**Goal of the exercise:** Repeat what the lines below say, word for word, and skip every image.

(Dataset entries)
──────────────────────────────
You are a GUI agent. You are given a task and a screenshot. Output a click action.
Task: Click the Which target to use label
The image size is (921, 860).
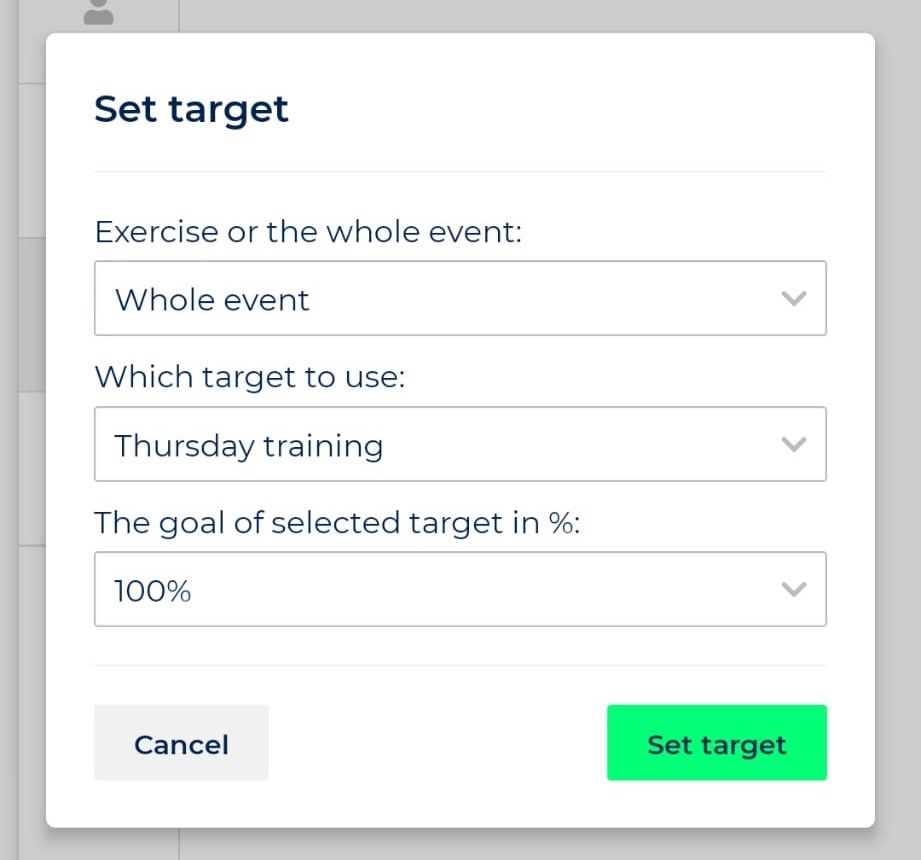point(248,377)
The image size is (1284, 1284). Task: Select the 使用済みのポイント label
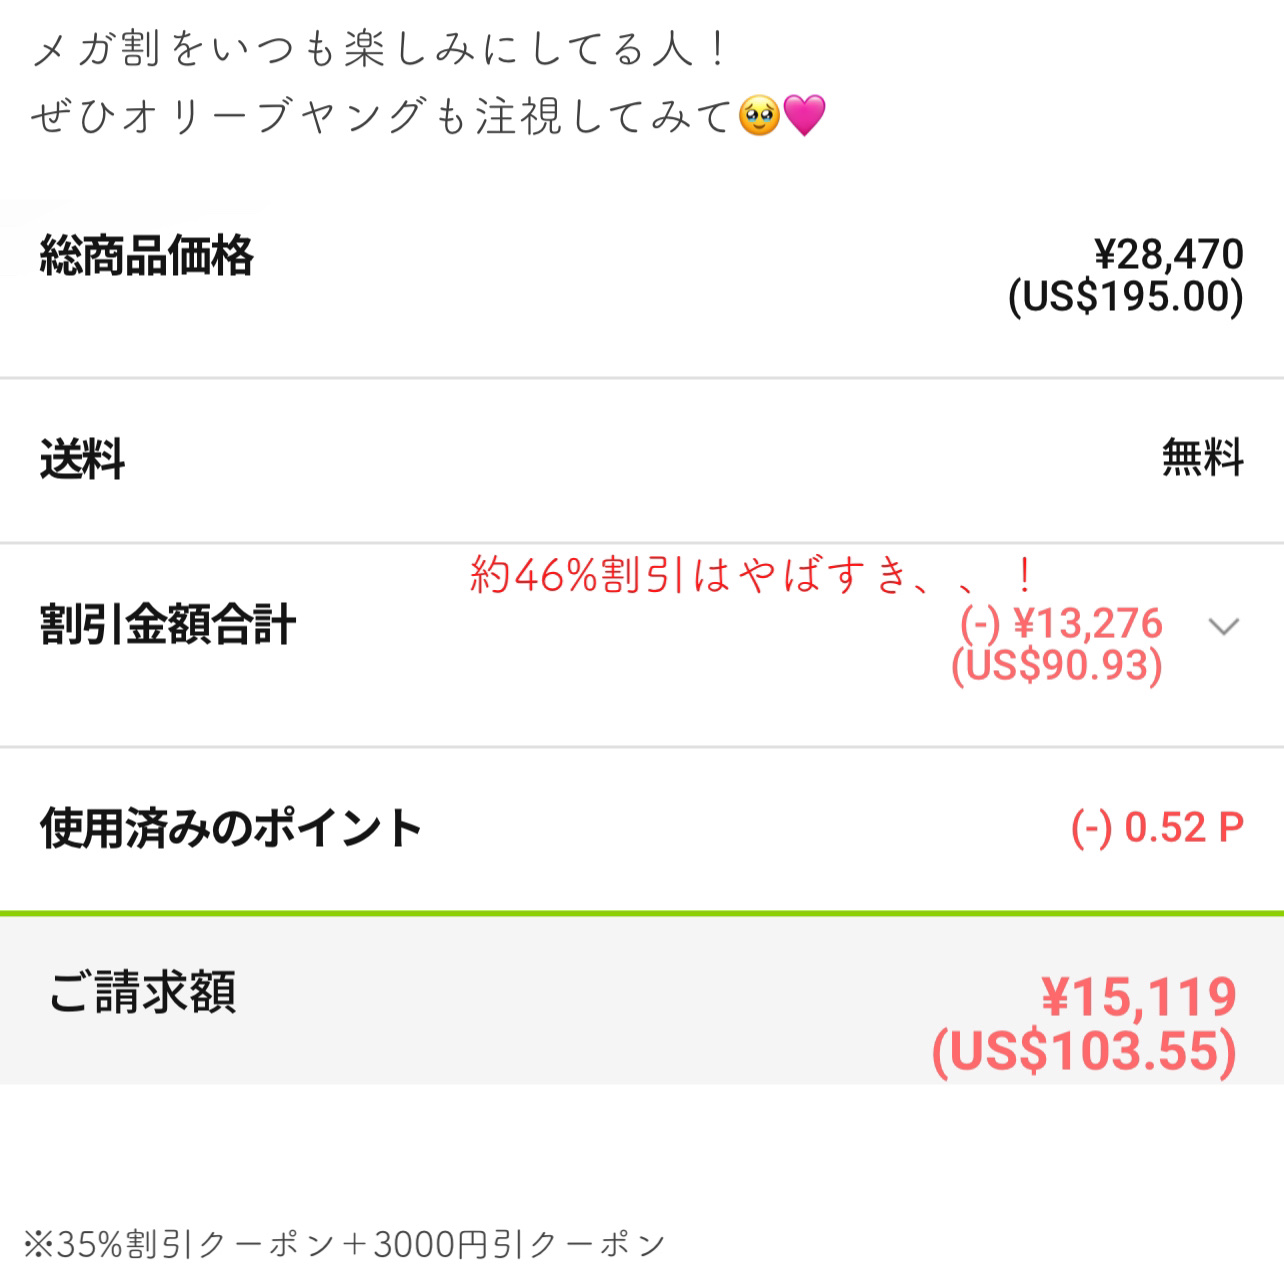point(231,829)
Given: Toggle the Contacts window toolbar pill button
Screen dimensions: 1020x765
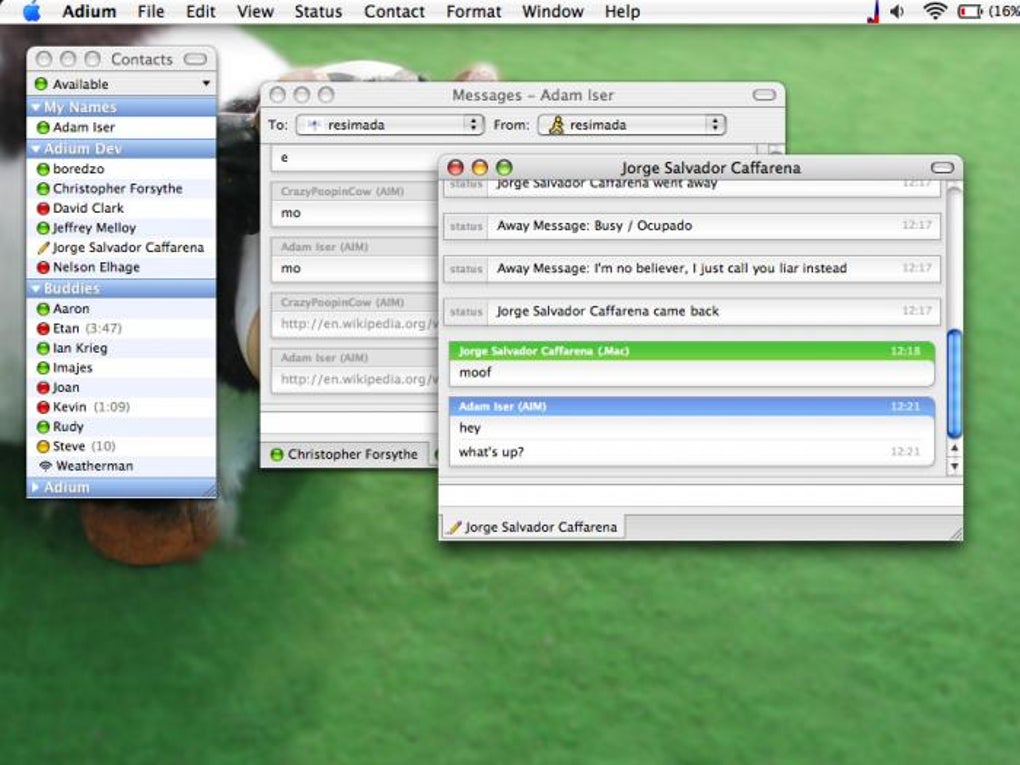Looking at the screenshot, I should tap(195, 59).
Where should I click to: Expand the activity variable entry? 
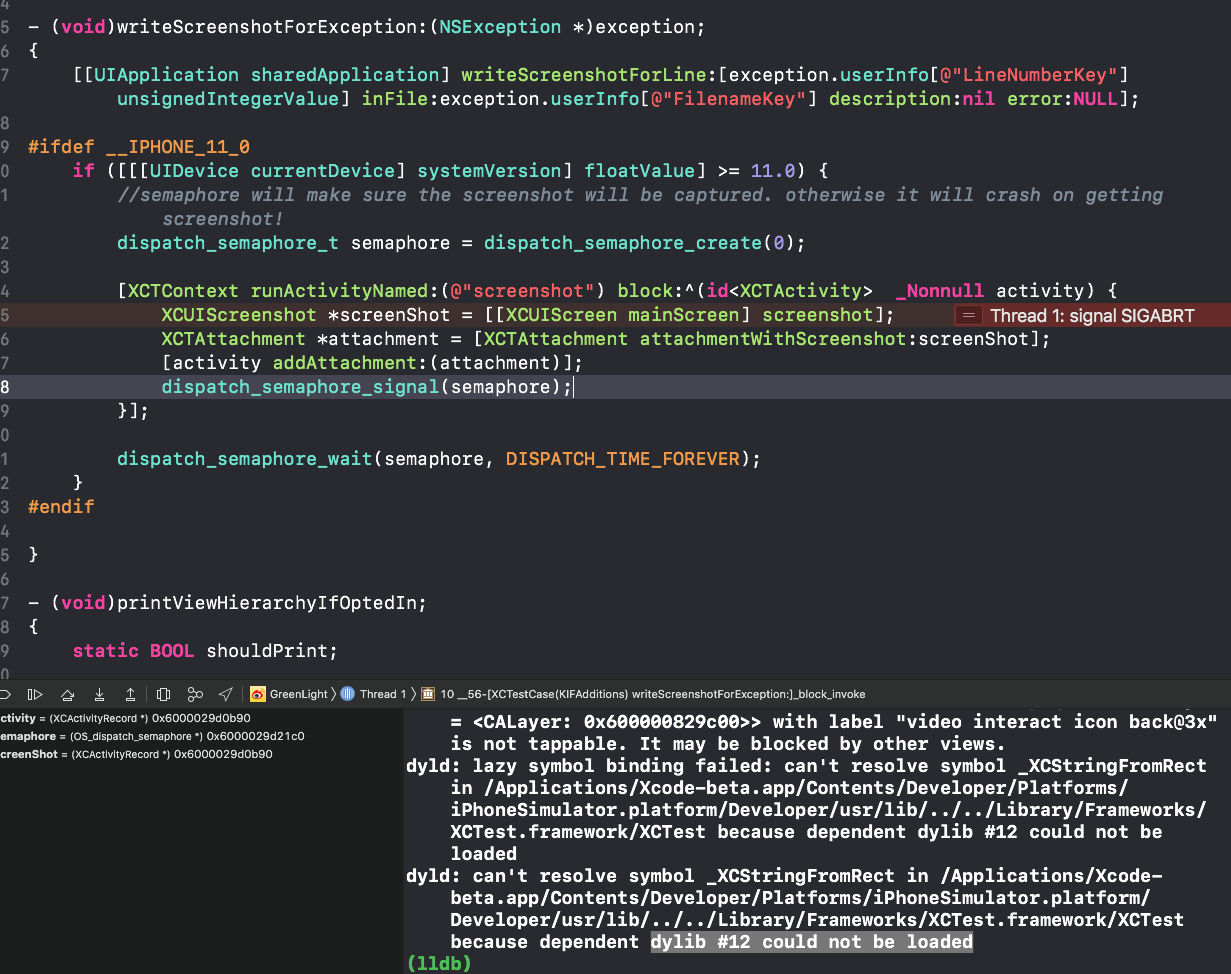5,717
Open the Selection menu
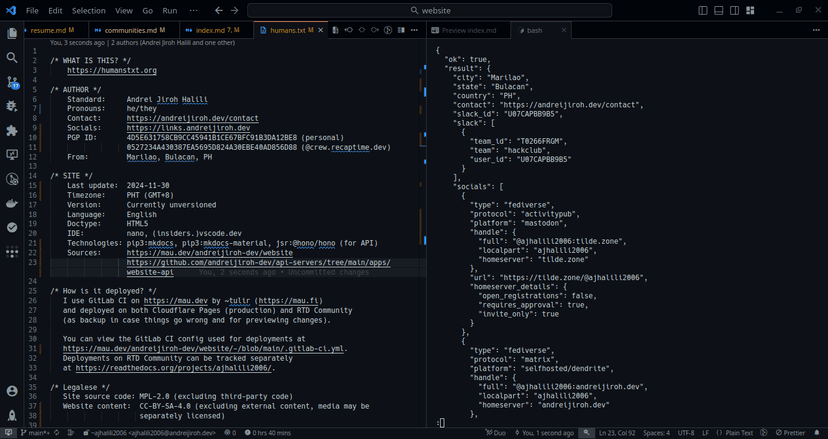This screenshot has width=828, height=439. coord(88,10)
──────────────────────────────
**Problem solution:**
You are a GUI agent. You are given a task and a screenshot. Output a click action.
Task: Click the Which target to use label
The image size is (921, 860).
point(248,377)
The image size is (1284, 1284). Task: Select the 使用済みのポイント label
point(231,829)
Given: Toggle the Contacts window toolbar pill button
Screen dimensions: 1020x765
Looking at the screenshot, I should tap(195, 59).
Where should I click to: Expand the activity variable entry? 
5,717
Open the Selection menu
This screenshot has width=828, height=439. coord(88,10)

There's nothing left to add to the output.